First let’s fix the unwieldy title.  A Bunny Bunny Lady perhaps?  Everyone who was around for the launch of Saturday Night Live knows how funny Ms. Radner was.  The titular bunny x2 reference is from a poignant memory of her father.  Emmy Award winning Alan Zweibel wrote this play.  The plot revolves around their relationship from meeting and working together at SNL through their separate marriages until her untimely death from ovarian cancer.  Very little of Gilda’s actual work is contained in this piece which is one of several problems.  Act II does start off with the song “Let’s Talk Dirty to the Animals” from her 1979 Broadway outing, Gilda Radner – Live From New York.

Dana Tretta plays Gilda and does a fine job conveying her spirit without mimicry or caricature.  I also enjoyed the antics of Jason Grimm who played “Everyone Else” such as waiters, cameraman, a taxi driver, Andy Warhol, etc.  He provided needed comic relief and distraction from the main storyline.  Since this seems to be a very personal memory play, perhaps all of this material is emotionally and factually very real.  If a fan who attended her show in 1979 cannot be pulled into the material, then we know why it’s mostly crickets.

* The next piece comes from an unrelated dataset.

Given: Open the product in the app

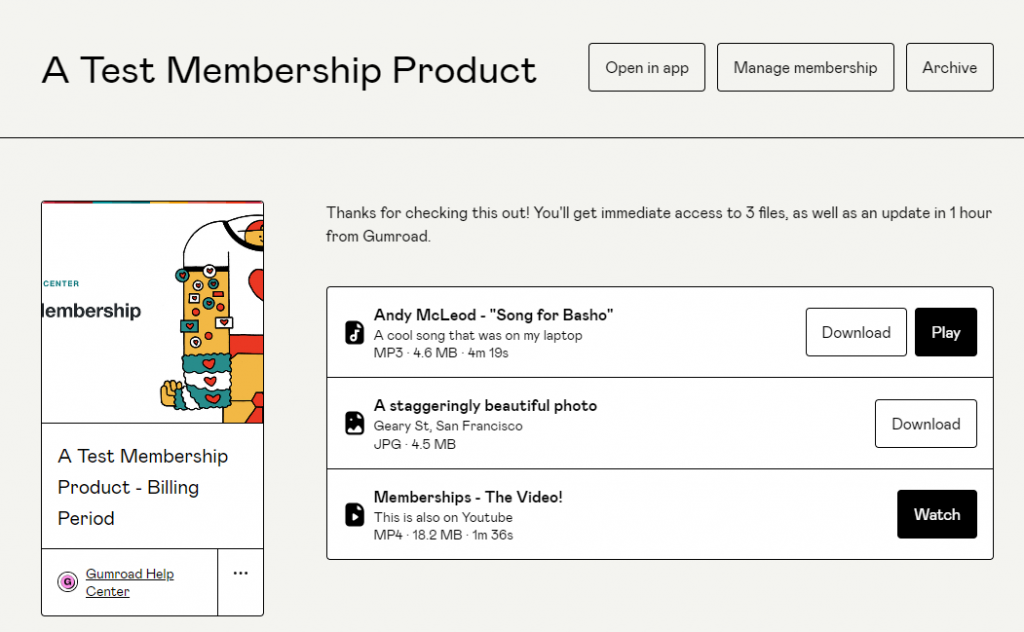Looking at the screenshot, I should click(x=647, y=68).
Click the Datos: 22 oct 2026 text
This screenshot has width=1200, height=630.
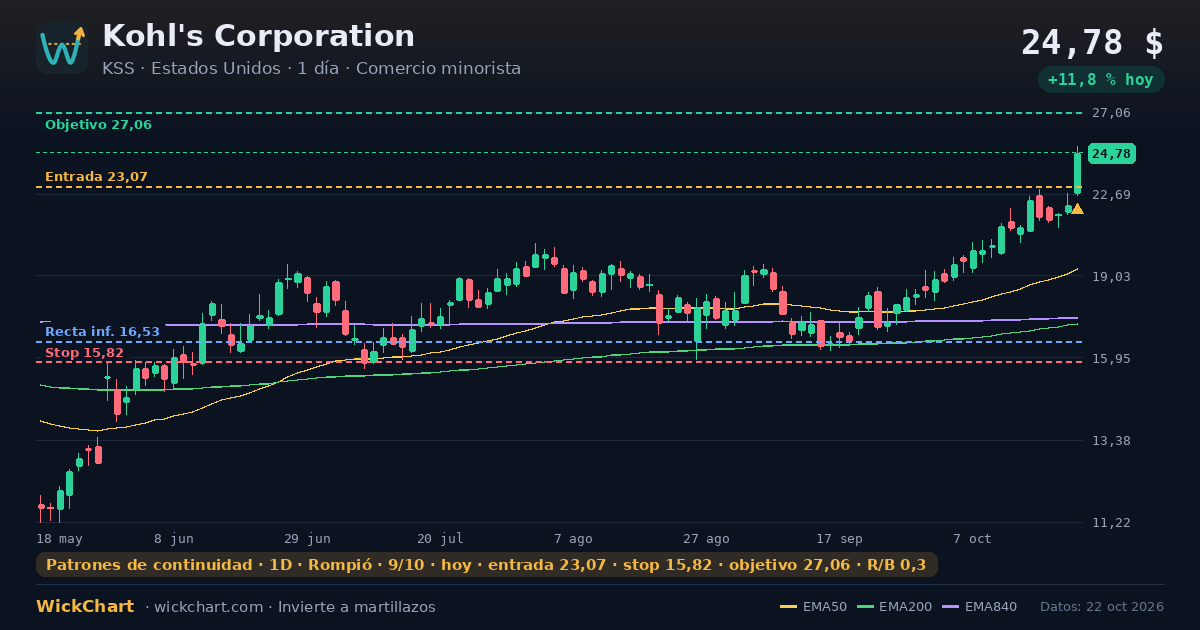point(1102,607)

A tall fake plant has a sizable supporting role here.  It is significant as the location where Gilda and Alan first meet.  A stagehand moves the plant from place to place around the stage between the frequent scene changes.  The plant gets a curtain call.  Channeling my best Emily Latella here: “never mind.”

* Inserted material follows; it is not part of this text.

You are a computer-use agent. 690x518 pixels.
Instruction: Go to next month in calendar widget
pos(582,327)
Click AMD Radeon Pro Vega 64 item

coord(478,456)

www.mercurytheaterchicago.com

Plantation! (Lookingglass Theatre, Chicago)

Upon entering the theater, the living room is outfitted to showcase the grandeur of a plantation home.   A large portrait of a man is prominently displayed.  The time is now.  The matriarch of the family, Lillian (Janet Ulrich Brooks), is finally coming to terms with the passing of her husband two years earlier.  She has invited all three of her daughters to the Plantation! for a meeting.  So why the exclamation point in the title?  Well, where playwright Kevin Douglas plans to take us has not one degree of subtlety.  That is meant as a compliment.

When finally going through her husband’s possessions, Lillian finds a log of all the slaves bought and sold which had built her family’s fortune.  Did I neglect to mention that this is wholly and entirely a comedy?  As it happens, one of the longest tenured slaves in the log had a last name entered.  Thanks to the magic of social media, Lillian is able to track her descendants down.  Guess who’s coming to dinner!  Exclamation point is intentional here.

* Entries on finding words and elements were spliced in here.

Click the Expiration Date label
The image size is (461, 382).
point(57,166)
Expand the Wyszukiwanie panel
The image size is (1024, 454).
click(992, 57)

Lillian has three daughters who we quickly learn are a spoiled bitch, an off-kilter middle child who now runs the family business and a troubled youth.  In this play, stereotypes are not hinted at.  They are aggressively utilized to wring out every laugh possible.  When Lillian’s new Facebook friend London (Lily Mojekwu) arrives with her sisters, sit back in your seats and get ready for the fireworks display.  Mr. Douglas is embracing farce to confront the combustible tinder of slavery; its profitability, its disgrace and its import today.  And did I mention all of this is outrageously hilarious and not politically correct at all?

The powerhouse ensemble here is astonishing good and fully committed to the tone which is essential for this piece.  As the middle child Kara, Linsey Page Morton has become my new standard bearer for a depiction of middle child angst.  Tamberla Perry’s performance of visiting Madison is deftly imagined and her physicality is icing on the cake.  Lookingglass co-founder David Schwimmer’s direction is sure-footed, building to a steady pitch of hilarity and sustaining it for the length of this play.  Plantation! is a reckoning with America’s history of slavery packaged as grand entertainment.  Improbably brilliant!